• Records:
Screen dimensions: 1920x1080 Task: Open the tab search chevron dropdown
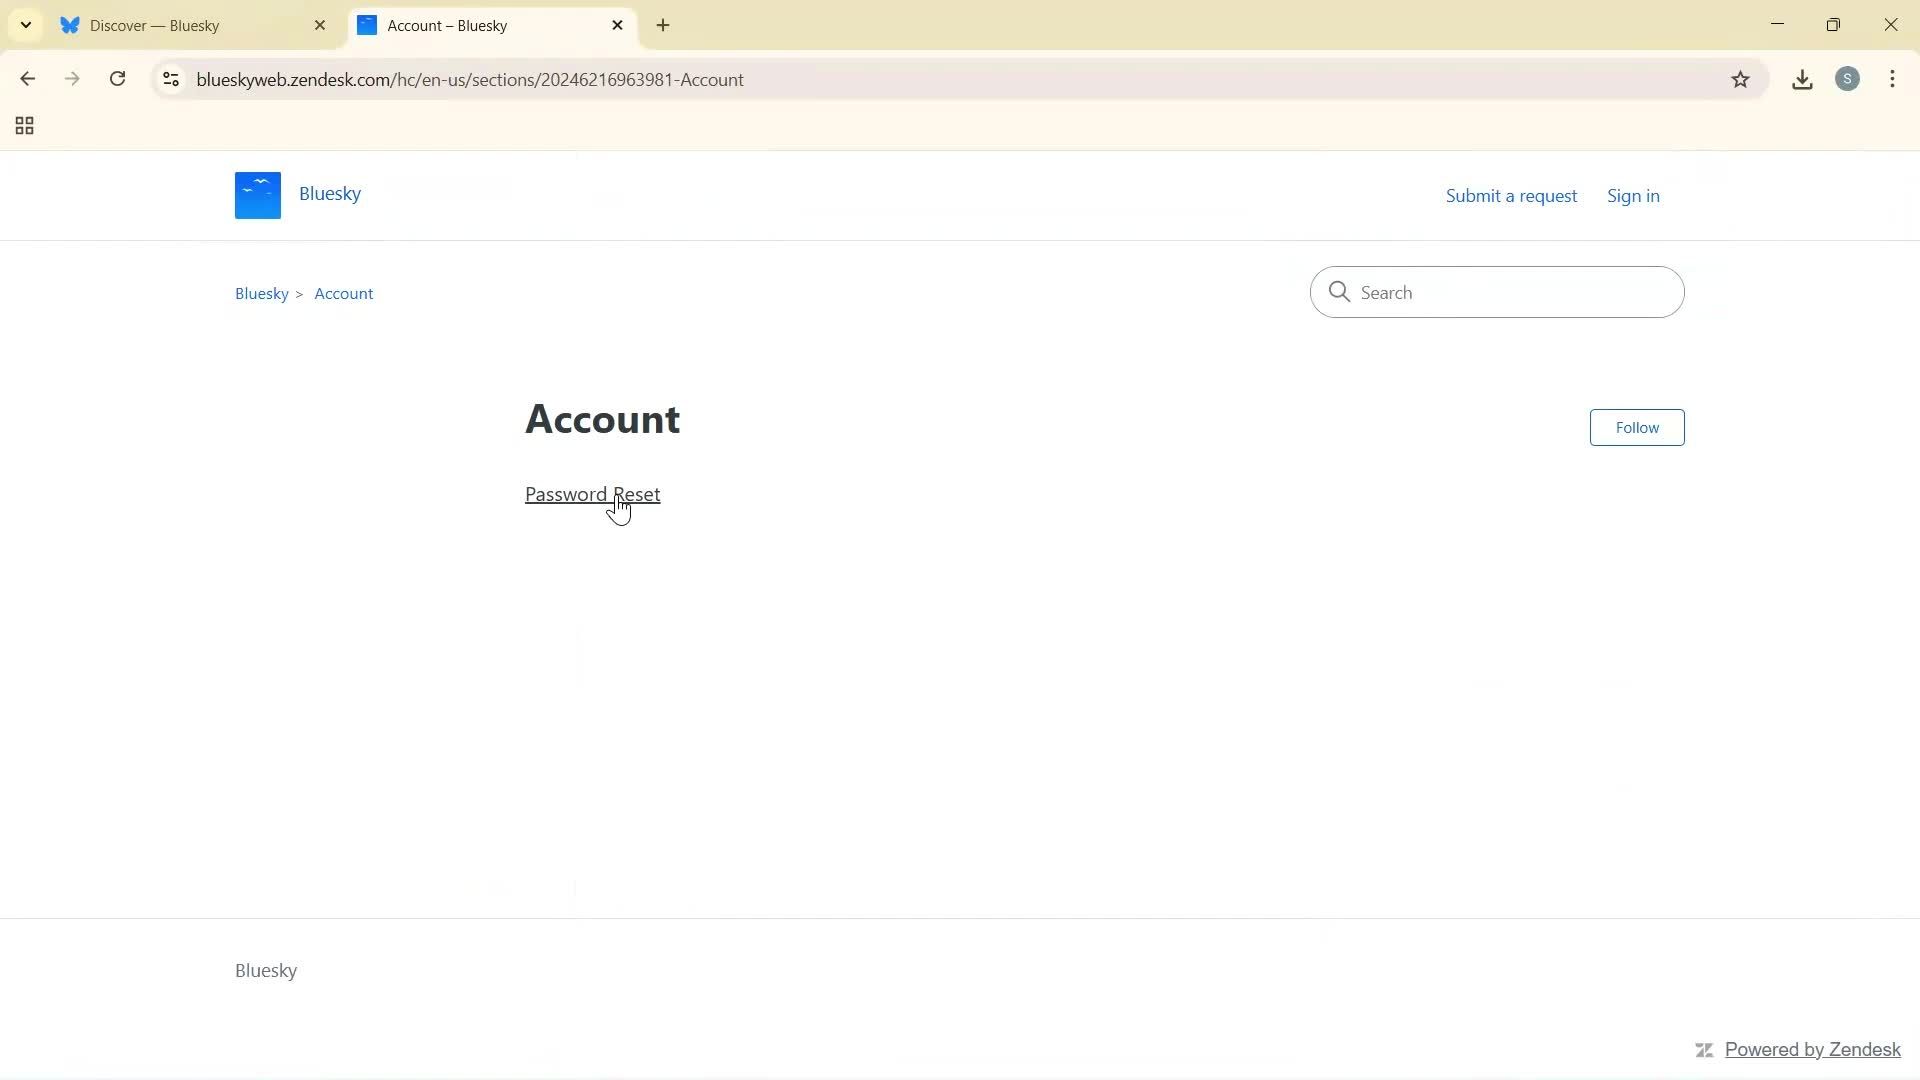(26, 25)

---

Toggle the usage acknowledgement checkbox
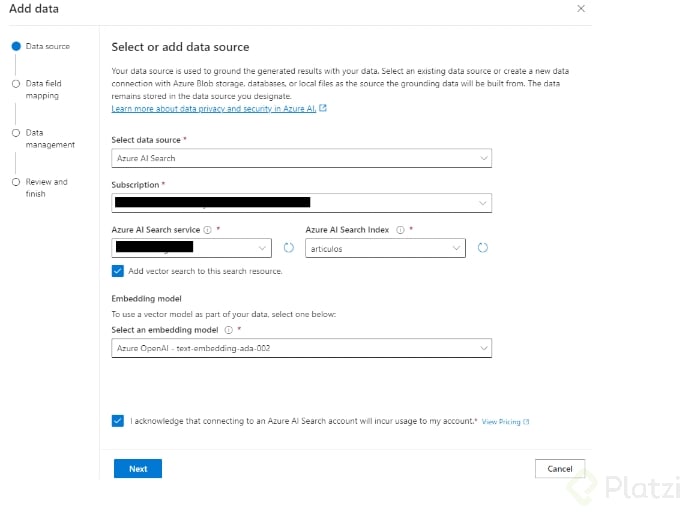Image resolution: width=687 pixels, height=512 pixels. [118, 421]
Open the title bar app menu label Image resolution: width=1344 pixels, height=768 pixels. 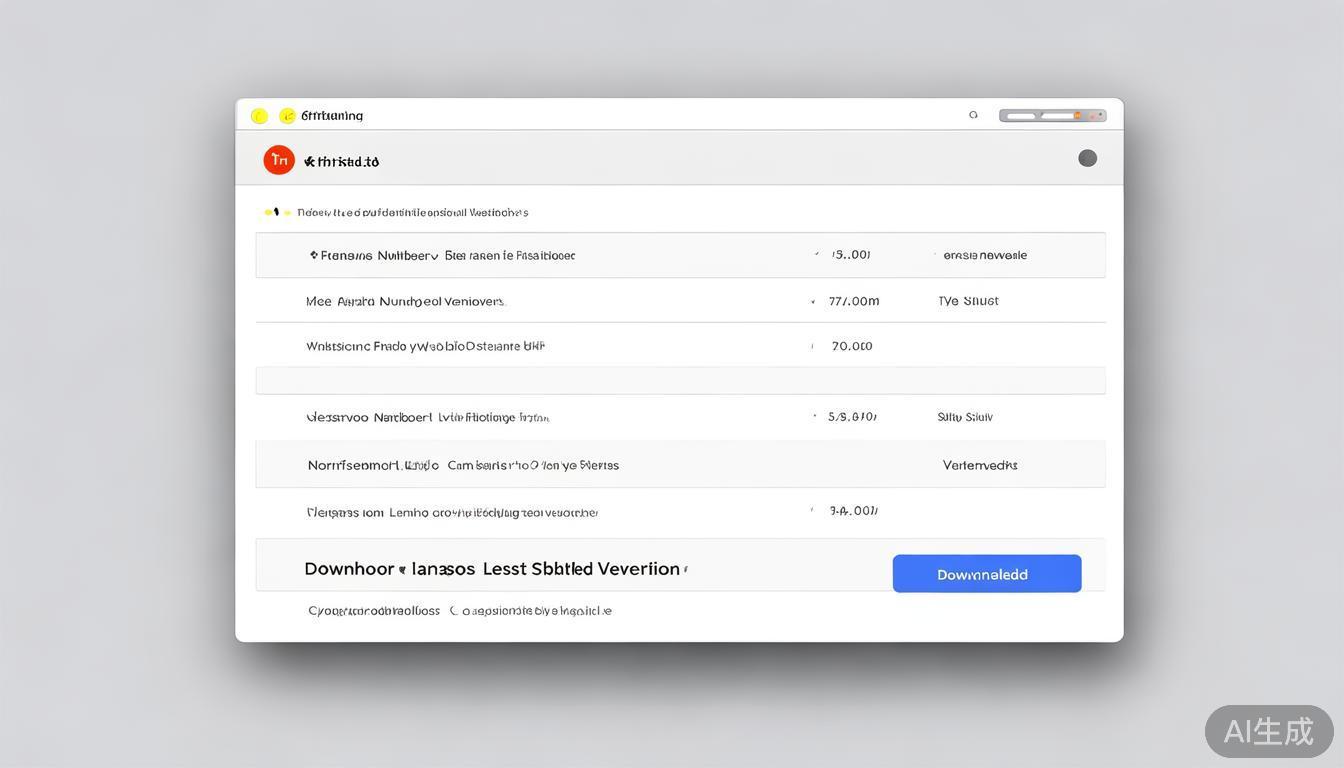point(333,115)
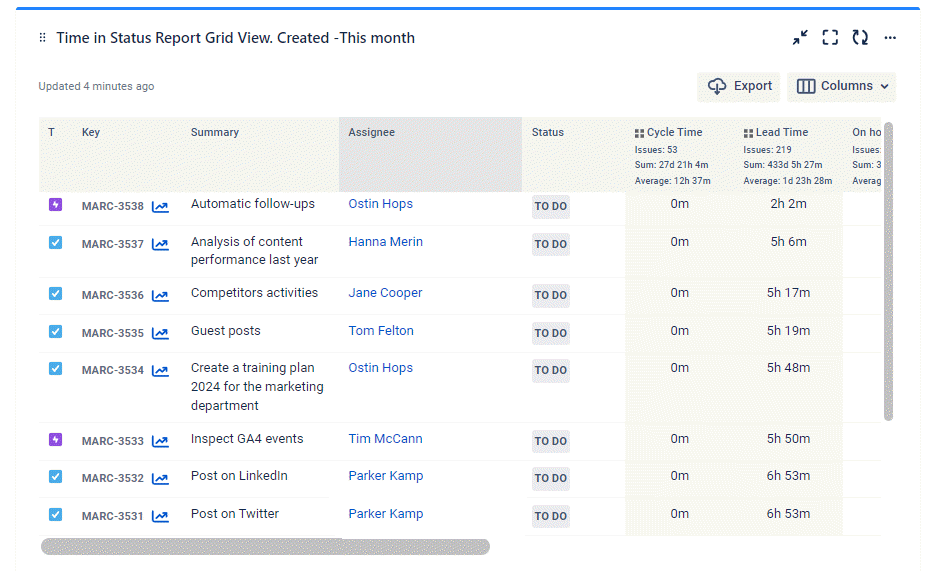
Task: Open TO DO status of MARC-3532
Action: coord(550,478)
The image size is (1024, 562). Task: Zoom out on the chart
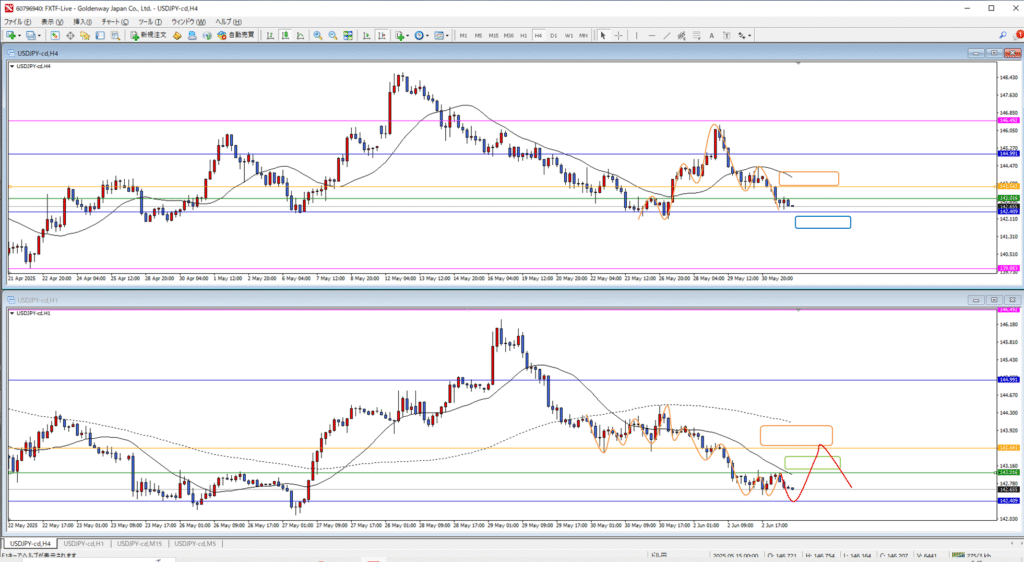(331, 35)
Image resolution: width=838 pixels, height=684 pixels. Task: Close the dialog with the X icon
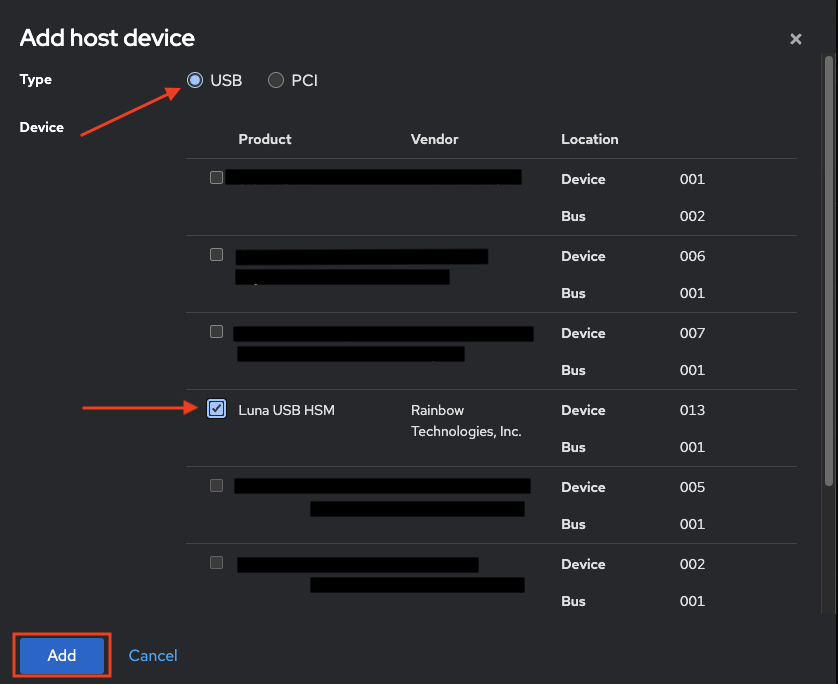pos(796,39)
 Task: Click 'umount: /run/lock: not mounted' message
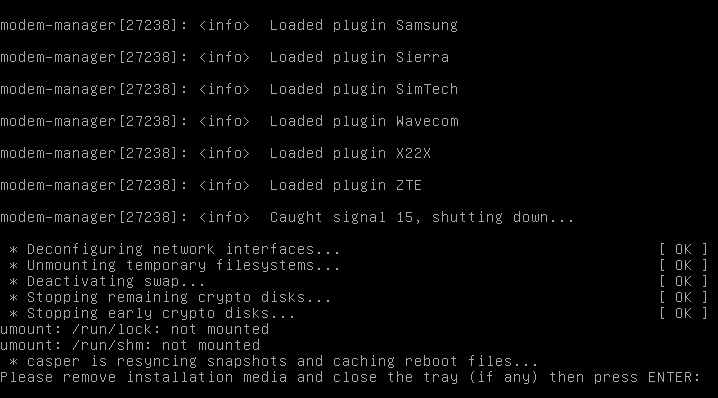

• Do this: Recast the rows from the line with "Image resolution: width=838" up to and including the line with "Task: Click 'umount: /run/lock: not" as a JSON list of strings, one string per line, skipping blank lines. Leave the pictures out.

• Task result:
[
  "Image resolution: width=838 pixels, height=684 pixels. Task: Close the dialog with the X icon",
  "pos(796,39)",
  " Task: Click 'umount: /run/lock: not mounted' message"
]